Trad building conference

Boston Common Hotel and Conference Center. (boston.com)

Boston Common Hotel and Conference Center. (boston.com)

I’ve just returned to Providence from the Traditional Building Conference, at the Boston Common Hotel and Conference Center, in Boston, which is, alas, being eyed for demo, to be replaced by a 35-story tower – that info, from 2012, is hopefully outdated. I recall attending a TBC in Boston several years ago at the Navy Pier. The venue was larger when the conference was yearly. Now it has morphed into a series, with four every year around the country. Boston was its third this year. The last will be in St. Paul this September. The idea has been to tailor its seminars to more local interests and needs without neglecting the general approach. This makes sense as classical and traditional work grow more popular region by region, state by state, city by city, town by town, village by village, hamlet by hamlet.

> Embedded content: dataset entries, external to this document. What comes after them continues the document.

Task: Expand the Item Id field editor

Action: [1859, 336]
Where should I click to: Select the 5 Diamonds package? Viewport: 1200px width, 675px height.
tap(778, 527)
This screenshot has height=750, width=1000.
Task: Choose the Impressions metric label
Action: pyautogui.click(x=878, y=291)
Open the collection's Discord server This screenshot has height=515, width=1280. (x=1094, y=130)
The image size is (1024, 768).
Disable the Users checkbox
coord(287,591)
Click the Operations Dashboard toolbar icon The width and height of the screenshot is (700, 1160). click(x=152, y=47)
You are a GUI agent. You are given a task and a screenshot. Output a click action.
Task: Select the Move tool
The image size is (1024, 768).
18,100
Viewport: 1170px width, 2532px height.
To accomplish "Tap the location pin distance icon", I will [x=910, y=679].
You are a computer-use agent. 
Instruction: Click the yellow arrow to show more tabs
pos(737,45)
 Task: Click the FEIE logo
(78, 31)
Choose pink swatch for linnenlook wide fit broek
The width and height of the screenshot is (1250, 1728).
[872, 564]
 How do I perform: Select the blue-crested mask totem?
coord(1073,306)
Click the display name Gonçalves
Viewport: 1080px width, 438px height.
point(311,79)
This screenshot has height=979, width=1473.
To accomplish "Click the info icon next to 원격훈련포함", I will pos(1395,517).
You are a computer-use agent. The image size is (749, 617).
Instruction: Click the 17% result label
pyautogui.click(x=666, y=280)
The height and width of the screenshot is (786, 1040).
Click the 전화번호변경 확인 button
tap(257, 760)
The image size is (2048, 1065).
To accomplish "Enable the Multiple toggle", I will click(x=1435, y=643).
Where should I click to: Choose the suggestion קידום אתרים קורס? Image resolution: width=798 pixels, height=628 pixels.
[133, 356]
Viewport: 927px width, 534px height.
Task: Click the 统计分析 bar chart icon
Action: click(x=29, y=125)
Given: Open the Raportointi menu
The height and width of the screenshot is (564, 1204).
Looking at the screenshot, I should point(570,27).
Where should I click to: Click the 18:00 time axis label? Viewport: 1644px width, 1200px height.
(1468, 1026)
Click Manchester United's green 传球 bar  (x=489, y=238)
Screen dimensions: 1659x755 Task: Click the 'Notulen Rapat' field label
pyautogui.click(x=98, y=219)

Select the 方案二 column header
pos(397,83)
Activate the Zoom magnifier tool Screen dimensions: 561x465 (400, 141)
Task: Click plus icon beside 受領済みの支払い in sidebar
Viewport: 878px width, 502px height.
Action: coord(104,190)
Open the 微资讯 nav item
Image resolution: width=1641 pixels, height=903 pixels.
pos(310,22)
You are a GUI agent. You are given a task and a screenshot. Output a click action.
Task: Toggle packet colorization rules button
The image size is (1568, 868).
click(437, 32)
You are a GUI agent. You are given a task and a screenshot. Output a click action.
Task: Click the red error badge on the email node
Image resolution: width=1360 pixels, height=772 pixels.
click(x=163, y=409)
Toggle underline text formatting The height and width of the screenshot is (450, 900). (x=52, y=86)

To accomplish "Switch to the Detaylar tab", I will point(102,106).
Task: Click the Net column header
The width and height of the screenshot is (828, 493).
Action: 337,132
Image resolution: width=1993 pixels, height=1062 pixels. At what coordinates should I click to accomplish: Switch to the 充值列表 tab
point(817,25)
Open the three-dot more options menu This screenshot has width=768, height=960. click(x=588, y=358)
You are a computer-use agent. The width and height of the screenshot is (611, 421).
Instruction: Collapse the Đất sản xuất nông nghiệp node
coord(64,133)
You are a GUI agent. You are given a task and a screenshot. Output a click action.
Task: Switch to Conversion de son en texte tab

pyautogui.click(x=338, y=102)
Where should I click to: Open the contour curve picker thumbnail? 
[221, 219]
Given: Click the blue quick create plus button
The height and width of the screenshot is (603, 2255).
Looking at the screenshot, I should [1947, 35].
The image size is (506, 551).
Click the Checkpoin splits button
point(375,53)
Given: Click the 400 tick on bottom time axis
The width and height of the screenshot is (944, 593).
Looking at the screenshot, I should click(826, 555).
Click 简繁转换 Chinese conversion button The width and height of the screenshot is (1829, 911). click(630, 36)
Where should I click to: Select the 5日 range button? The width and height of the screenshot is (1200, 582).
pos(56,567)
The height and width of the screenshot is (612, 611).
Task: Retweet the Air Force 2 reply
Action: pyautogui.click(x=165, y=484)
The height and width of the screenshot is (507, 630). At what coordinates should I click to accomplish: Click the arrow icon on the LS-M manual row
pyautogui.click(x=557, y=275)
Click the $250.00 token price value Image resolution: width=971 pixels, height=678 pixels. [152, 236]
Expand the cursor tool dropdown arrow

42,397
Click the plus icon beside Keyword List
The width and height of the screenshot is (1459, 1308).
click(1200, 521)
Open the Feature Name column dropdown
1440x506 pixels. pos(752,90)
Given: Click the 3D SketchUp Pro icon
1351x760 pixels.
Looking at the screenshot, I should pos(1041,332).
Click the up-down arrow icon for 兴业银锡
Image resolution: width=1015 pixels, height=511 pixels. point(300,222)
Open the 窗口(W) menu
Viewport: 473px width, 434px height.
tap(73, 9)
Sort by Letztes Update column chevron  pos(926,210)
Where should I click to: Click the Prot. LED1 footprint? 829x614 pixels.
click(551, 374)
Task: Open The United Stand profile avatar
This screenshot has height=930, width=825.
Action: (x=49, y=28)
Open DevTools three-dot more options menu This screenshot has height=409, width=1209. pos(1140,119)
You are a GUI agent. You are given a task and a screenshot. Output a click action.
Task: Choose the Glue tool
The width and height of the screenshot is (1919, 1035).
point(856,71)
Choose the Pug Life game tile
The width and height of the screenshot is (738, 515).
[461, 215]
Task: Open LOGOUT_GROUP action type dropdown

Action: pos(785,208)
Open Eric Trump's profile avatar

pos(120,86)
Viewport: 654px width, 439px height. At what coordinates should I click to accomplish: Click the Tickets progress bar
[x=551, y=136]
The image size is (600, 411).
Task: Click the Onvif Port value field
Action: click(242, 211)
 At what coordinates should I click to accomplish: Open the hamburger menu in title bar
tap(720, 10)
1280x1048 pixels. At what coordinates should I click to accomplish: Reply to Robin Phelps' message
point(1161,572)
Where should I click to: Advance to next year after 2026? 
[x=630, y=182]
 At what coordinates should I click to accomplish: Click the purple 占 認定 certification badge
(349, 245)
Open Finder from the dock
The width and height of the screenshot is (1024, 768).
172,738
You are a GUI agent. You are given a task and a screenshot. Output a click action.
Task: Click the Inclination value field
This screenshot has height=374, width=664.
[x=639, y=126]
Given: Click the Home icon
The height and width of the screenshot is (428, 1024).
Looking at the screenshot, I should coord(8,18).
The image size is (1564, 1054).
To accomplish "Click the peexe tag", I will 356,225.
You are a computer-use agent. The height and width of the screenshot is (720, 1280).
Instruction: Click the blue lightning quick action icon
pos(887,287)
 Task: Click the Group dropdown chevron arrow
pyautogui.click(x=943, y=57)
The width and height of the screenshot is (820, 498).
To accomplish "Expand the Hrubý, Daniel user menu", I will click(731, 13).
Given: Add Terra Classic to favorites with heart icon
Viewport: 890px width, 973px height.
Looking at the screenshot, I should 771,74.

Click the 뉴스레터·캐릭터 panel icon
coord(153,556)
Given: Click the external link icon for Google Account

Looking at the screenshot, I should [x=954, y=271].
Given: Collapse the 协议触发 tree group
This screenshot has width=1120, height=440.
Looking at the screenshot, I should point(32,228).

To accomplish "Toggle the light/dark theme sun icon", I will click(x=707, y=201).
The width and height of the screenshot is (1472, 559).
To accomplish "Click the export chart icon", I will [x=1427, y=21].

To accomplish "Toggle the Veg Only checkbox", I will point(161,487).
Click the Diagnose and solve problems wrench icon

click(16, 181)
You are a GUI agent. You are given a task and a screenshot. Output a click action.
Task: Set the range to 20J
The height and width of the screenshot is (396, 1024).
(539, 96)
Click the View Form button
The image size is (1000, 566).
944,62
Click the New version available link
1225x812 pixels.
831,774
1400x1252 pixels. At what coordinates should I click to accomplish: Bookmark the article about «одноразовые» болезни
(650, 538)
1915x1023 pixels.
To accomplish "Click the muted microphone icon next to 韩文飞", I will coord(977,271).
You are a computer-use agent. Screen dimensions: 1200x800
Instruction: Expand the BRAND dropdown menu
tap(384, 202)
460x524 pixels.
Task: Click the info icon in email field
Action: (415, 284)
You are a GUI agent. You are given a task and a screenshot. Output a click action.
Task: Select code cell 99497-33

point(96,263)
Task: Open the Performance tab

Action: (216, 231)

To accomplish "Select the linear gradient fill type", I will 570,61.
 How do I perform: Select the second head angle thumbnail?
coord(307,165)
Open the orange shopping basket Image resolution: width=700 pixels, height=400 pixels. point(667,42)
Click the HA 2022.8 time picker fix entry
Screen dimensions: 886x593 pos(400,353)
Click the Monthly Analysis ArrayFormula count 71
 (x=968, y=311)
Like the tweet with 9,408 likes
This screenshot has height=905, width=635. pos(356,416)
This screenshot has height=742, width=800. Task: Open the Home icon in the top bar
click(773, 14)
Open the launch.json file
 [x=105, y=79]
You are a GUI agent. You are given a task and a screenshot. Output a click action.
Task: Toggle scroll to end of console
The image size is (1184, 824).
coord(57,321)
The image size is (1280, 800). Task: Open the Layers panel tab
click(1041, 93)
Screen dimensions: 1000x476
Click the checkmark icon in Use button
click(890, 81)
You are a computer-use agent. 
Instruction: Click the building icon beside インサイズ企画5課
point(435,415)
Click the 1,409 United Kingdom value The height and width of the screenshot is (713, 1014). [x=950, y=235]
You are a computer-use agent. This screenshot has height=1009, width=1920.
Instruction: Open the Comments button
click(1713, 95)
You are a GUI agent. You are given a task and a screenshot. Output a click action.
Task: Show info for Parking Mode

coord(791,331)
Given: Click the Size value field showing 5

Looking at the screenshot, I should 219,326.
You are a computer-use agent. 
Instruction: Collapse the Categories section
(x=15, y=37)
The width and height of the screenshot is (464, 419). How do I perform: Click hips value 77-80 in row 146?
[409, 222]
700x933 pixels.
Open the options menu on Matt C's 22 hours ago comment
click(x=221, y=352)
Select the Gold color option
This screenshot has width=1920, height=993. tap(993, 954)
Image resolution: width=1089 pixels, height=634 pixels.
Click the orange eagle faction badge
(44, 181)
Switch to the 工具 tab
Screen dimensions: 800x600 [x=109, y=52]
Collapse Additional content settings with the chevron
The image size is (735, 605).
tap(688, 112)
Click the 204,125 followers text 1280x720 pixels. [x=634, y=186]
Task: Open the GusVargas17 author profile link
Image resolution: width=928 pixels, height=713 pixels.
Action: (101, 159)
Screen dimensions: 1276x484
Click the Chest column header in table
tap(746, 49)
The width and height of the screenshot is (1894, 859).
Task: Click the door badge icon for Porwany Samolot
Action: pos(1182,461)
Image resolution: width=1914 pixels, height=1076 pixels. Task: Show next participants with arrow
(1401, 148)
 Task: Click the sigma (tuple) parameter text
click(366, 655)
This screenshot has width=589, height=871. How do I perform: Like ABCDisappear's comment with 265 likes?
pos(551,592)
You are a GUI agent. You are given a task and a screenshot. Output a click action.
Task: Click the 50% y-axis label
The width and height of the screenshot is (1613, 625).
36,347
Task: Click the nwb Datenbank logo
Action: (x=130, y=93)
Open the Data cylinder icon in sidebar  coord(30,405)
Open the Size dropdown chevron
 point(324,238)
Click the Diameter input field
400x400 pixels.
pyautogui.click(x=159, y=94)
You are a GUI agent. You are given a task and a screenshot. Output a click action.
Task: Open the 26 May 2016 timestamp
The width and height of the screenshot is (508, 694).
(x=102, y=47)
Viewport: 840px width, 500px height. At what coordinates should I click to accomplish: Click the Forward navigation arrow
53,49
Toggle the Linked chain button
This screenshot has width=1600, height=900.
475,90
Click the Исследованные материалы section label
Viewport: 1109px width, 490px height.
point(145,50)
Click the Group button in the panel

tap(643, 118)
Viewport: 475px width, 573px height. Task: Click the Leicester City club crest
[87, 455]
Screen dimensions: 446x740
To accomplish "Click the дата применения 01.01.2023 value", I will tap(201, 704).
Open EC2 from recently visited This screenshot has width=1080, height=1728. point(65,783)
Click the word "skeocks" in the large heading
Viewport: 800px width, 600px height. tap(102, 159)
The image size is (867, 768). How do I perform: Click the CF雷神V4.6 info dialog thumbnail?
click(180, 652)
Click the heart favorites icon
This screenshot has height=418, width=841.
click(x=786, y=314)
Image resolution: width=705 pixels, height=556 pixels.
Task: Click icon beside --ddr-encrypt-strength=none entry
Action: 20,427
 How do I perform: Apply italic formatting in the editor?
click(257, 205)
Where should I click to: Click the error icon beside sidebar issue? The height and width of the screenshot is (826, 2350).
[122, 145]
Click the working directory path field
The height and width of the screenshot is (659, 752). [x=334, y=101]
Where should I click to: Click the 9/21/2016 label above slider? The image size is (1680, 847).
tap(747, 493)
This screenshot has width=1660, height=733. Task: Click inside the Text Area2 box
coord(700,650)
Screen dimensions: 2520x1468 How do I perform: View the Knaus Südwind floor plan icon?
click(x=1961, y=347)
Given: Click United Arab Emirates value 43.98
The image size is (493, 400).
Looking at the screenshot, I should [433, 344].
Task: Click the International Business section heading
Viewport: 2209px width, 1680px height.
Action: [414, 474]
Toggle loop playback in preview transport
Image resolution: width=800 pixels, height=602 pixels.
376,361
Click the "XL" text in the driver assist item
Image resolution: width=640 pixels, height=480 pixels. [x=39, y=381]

I attended and enjoyed most of the seminars but missed the dinner for the winners of the Palladio awards. However, I did manage to find myself in close conversation with several sets of winners, including Diane and Michael Burch, who have done so much to help the Spanish Colonial Revival Revival (double-intended) in California.  Michael Burch Architects won for its Alta Canyada residence, in the category of Adaptive Reuse/Sympathetic Addition. Here is a video the firm created for the Venice Architectural Biennale of 2012 that reflects their thinking about Spanish Colonial, its history and recent prospects. They challenge architecture schools to rethink current and longstanding attitudes toward traditional architecture if they want to remain relevant. That’s the spirit!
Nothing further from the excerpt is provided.